_EXERCISE AIM_
Transcribe nothing but the lines from the one with "You are a computer-use agent. The" to the end of the entries, both included, keeping each exact and leaving every picture out.

_INPUT RECORDS_
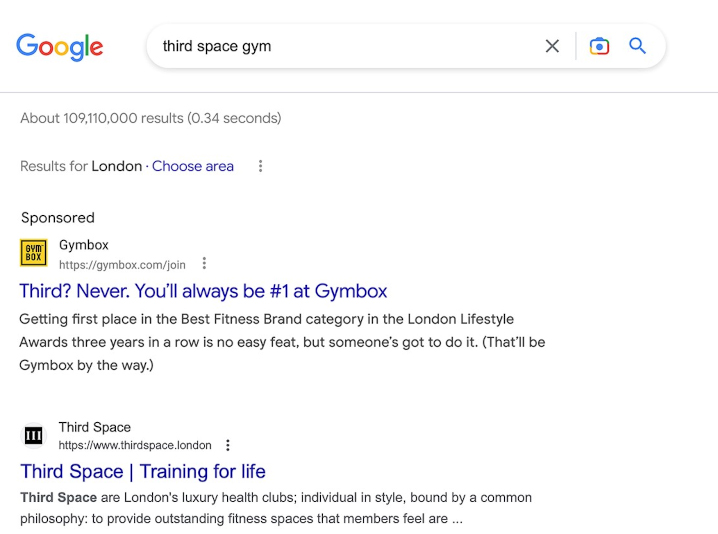Click the Google logo

point(60,46)
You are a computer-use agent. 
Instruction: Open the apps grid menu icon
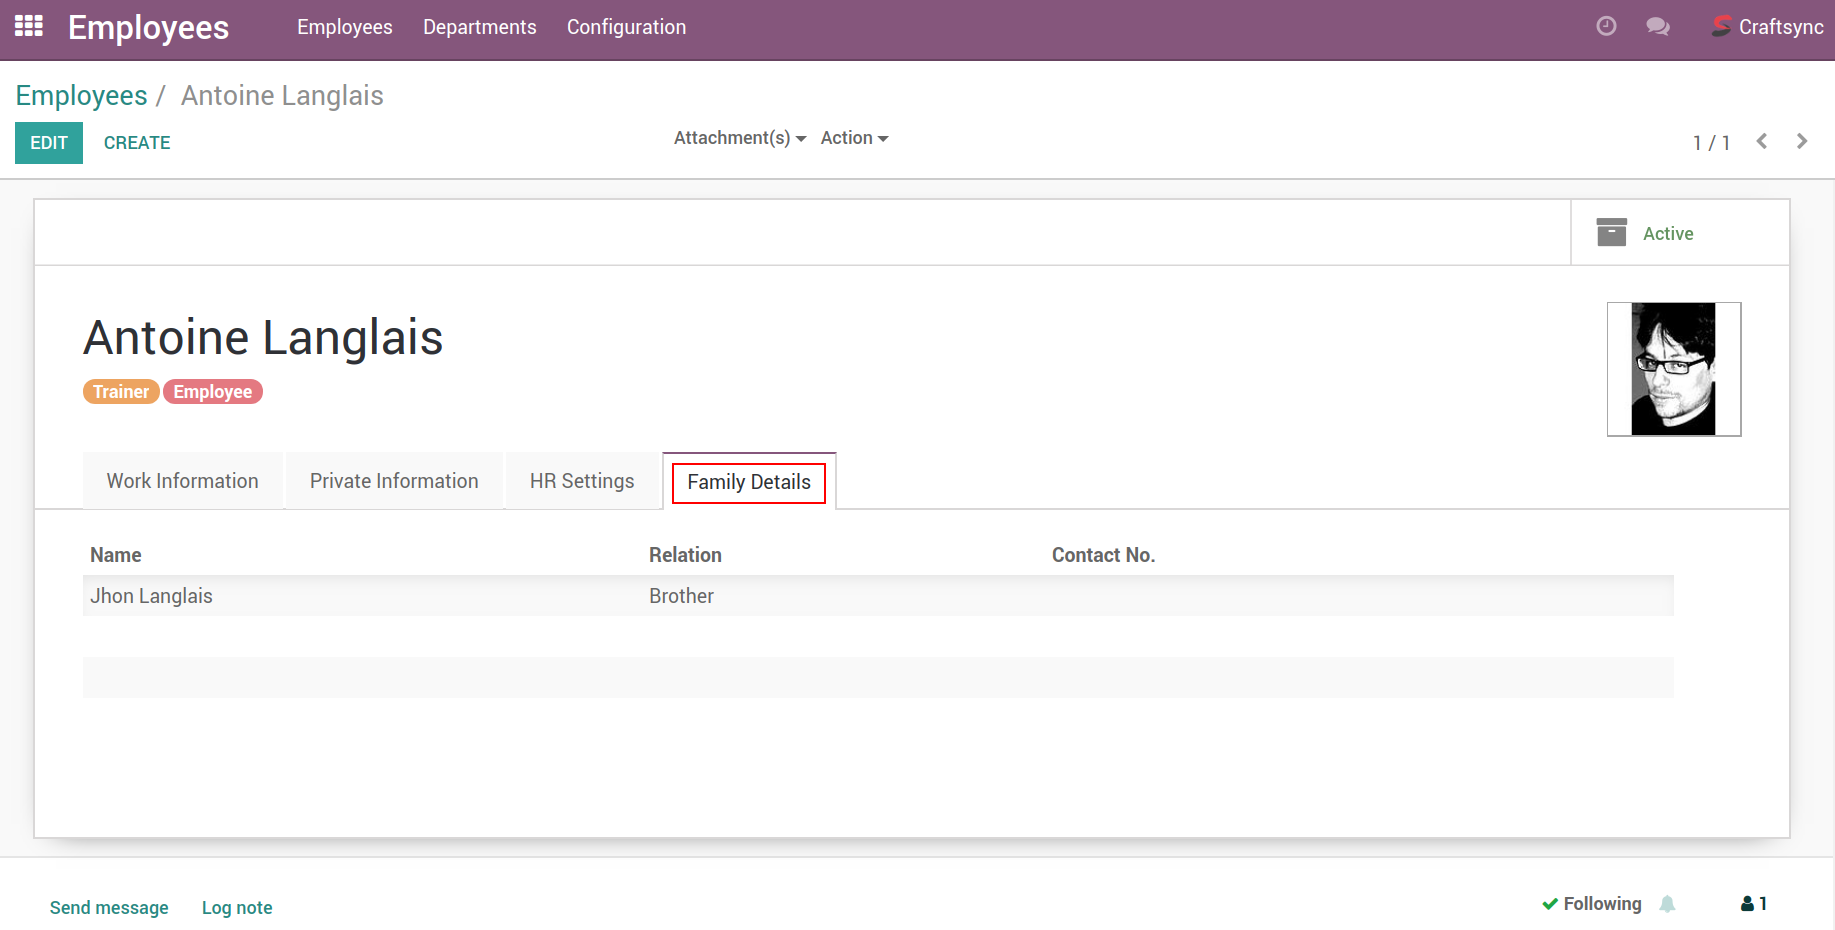click(28, 26)
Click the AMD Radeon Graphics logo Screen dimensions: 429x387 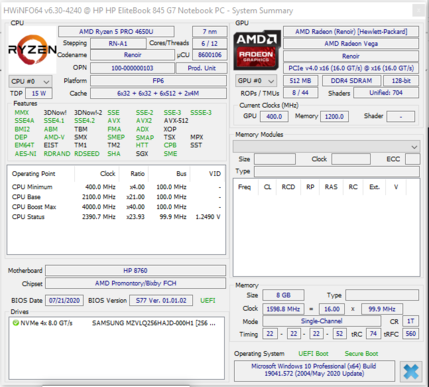click(256, 50)
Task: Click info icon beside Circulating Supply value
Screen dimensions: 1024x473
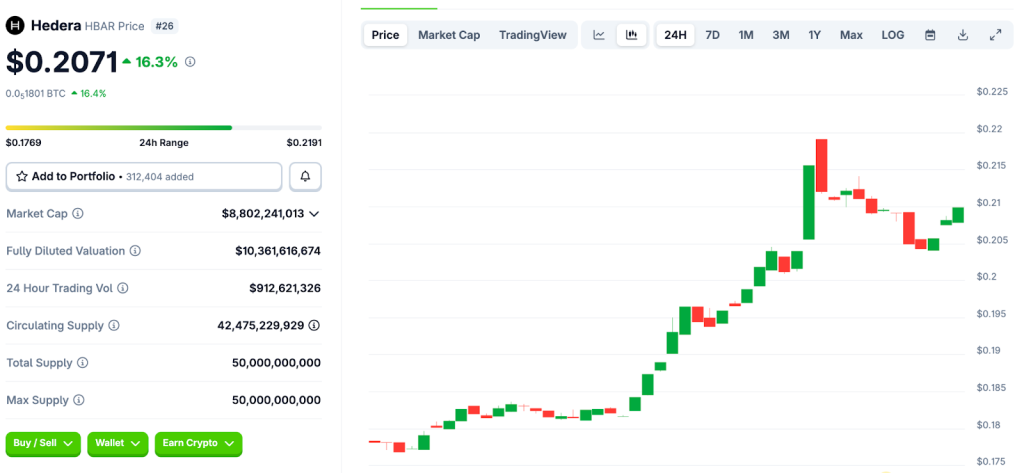Action: click(x=314, y=325)
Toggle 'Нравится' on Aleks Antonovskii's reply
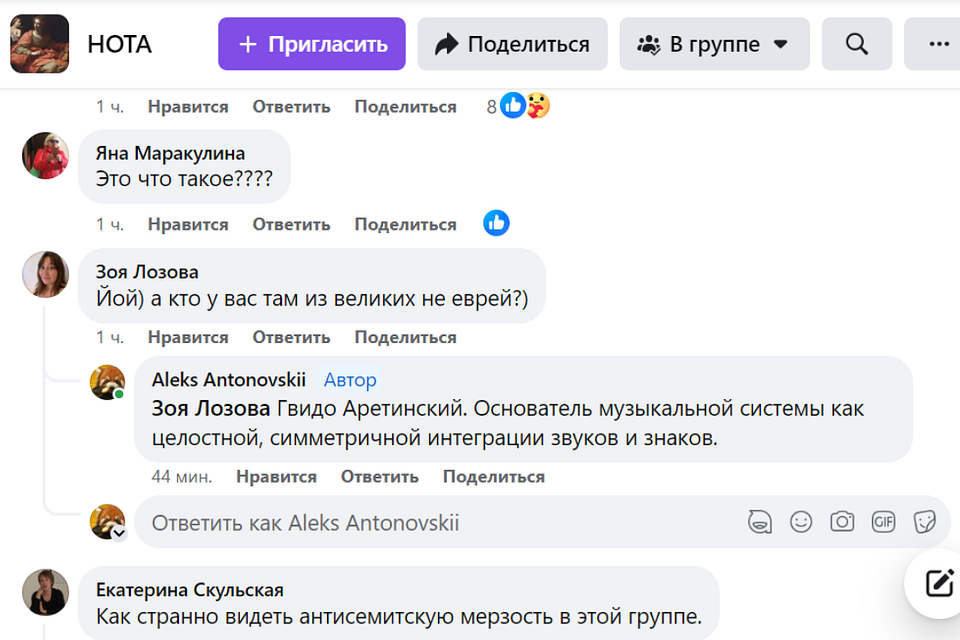 tap(276, 477)
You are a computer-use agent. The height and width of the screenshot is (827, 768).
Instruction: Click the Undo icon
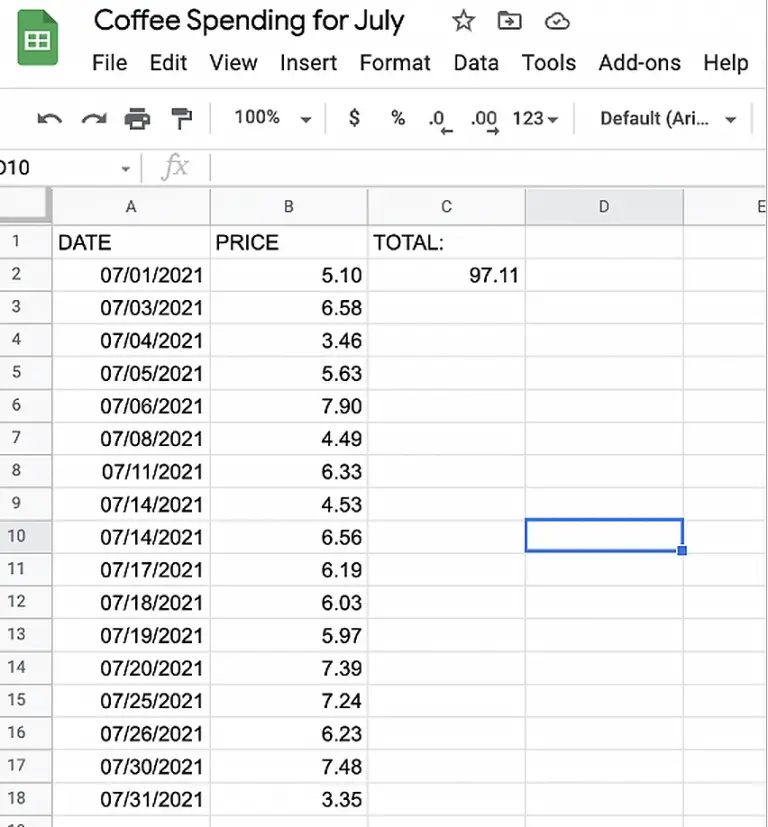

_SOLUTION FOR THIS TASK_
You are a computer-use agent. The height and width of the screenshot is (827, 768).
Instruction: Click the Undo icon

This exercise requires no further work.